The experience of America affected both elder and younger Abrahams. "My roots led me to join the military, they led me to reaffirm my love of this country and love of its ideals," Abraham explains. "I joined the military as a way of thanking the country for what we have and mindful of the fact that free is not a part of freedoms - there's a cost for it."
In his case, he paid with five years of active duty as an intelligence officer and 21 years - and counting - as a reservist. When September 11 hit, he found himself called up for a year of active duty as the senior terrorism analyst for the Pacific theater. He had only returned to his California law firm, where he practices small business and real-estate law, for some six months when he was informed that the army wanted him for another tour, a half-year stint connected to the boards reviewing detainees at Guantanamo.
During the time between Abraham's first and second post-9/11 tours, the story of America's War on Terror had become as much about US actions as those of its enemies. Particular scrutiny had been and continues to be paid to the military prison at Guantanamo Bay in Cuba, which is being used to hold men accused of belonging to al-Qaida and the Taliban.

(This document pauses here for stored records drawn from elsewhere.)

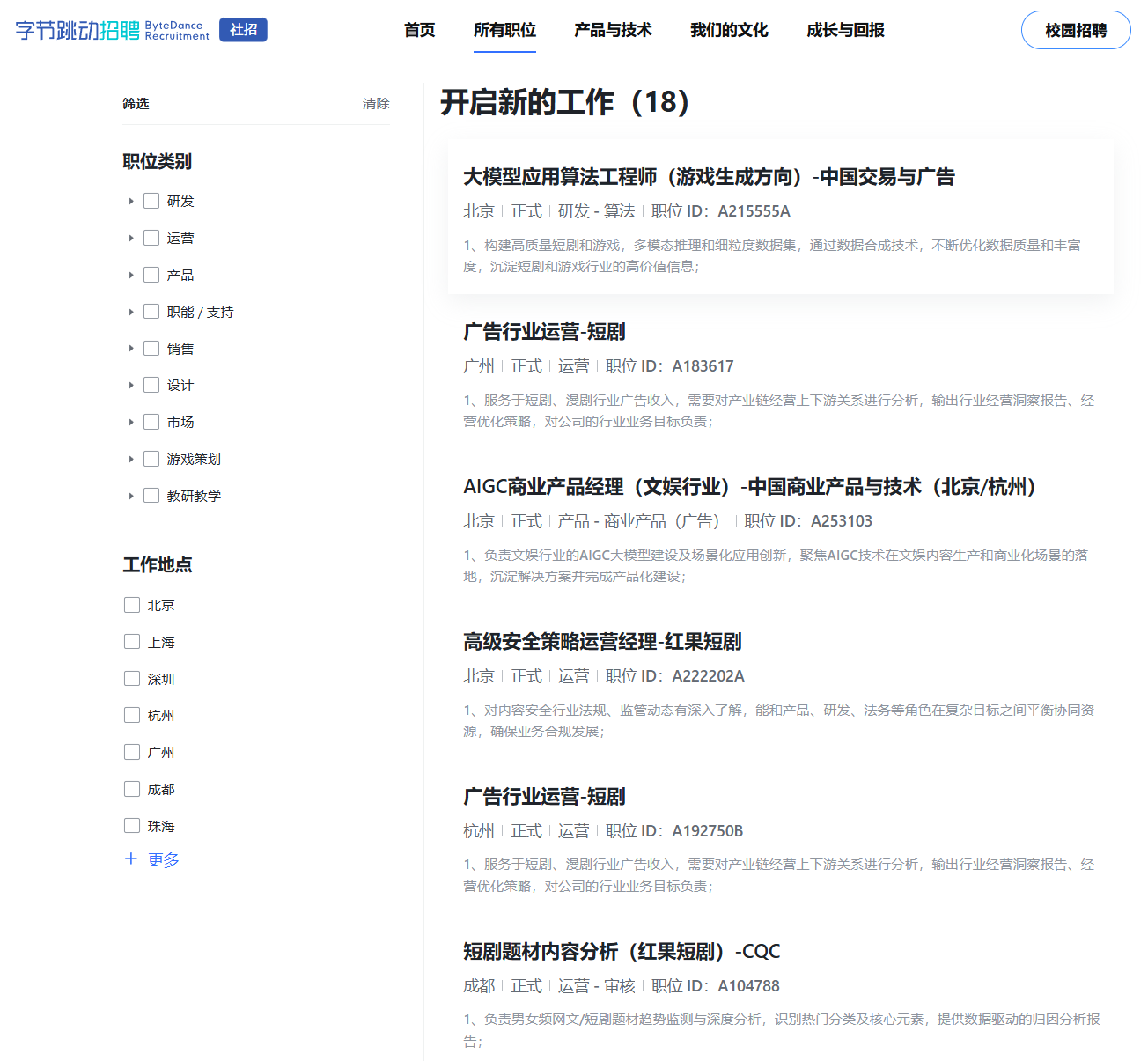The image size is (1148, 1061).
Task: Open the 首页 navigation tab
Action: (x=419, y=30)
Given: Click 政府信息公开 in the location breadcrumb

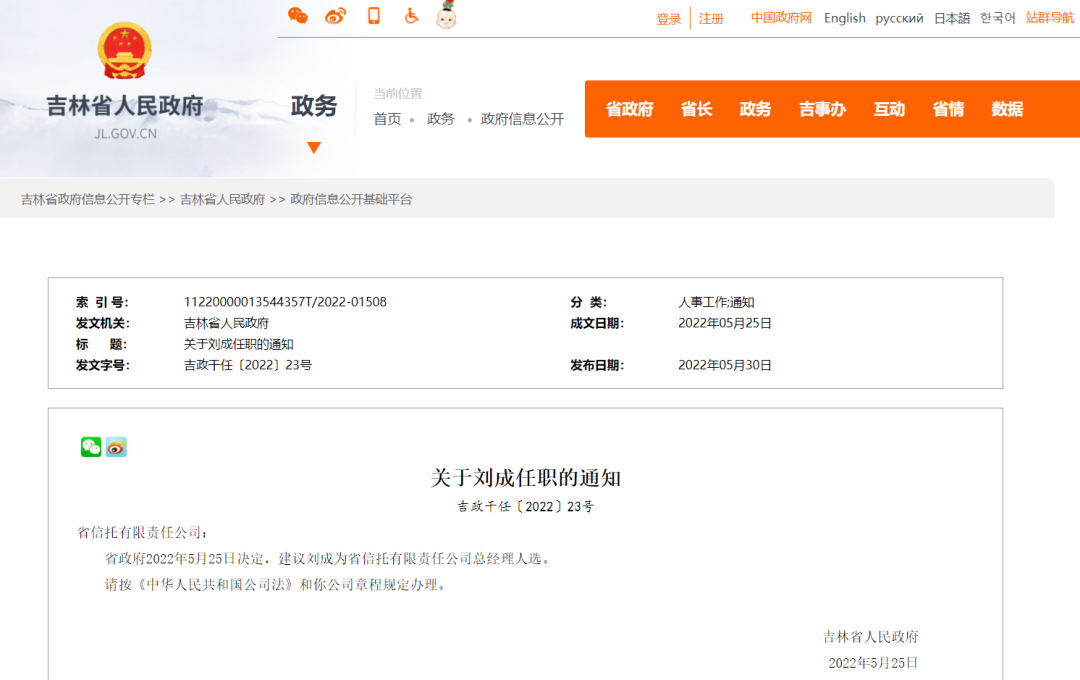Looking at the screenshot, I should pos(522,119).
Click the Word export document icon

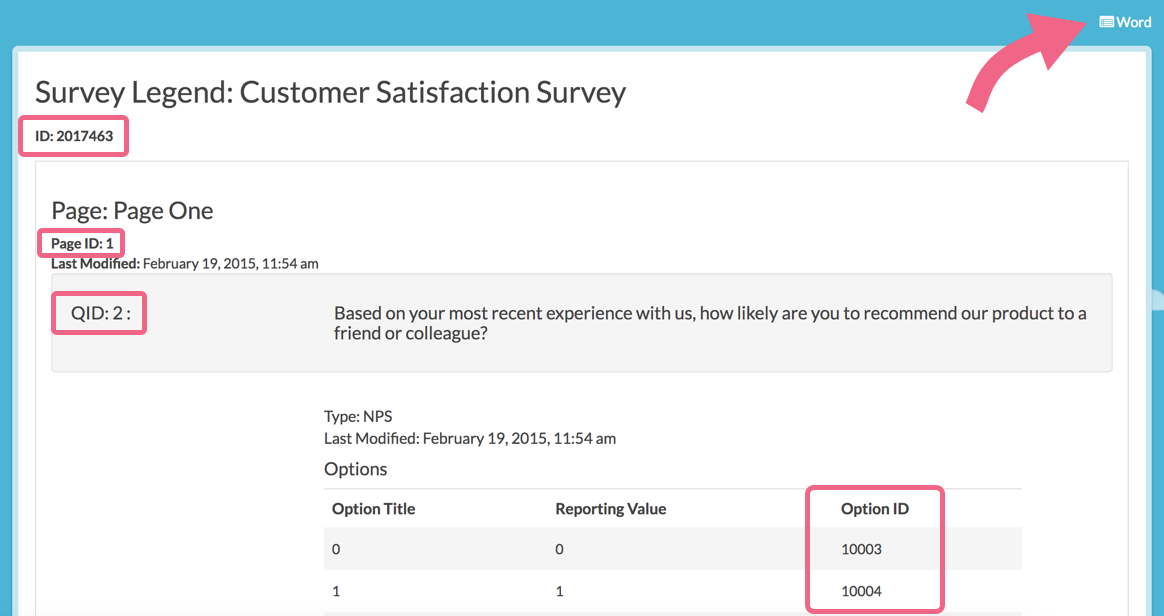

Though Abraham spent most of his second tour in Washington, he visited Guantanamo on one occasion and found it "spartan" and "isolated." "I would not like to spend a year or two in Guantanamo," he says. "It's not a fun place."
At the same time, he notes that even within the continental United States worse holding facilities exist, and "you have the worst of the worst. How do you hold these people?"
The unique difficulties in housing an enemy that represents no country and ferreting out information that could be crucial to preventing mass casualties at the press of a button were among the reasons the US government cited for creating the facility after the hostilities in Afghanistan began. This holding ground for alleged terrorists quickly drew fire for failing to grant the detainees prisoner-of-war status, which carries certain protections under the Geneva Conventions. At the same time, indefinitely held detainees haven't been granted trials or systematic access to lawyers able to review the evidence being used to hold them. In a growing number of cases, the US has had to release prisoners held for years after it became apparent they were being detained mistakenly.
Detractors, many of them in the Middle East, have accused America of hypocrisy by such practices, as well as interrogation techniques they term torture. Abraham says that the US was too quick to suspend "fundamental" constitutional rights, such as the habeas corpus right to know why you are being held.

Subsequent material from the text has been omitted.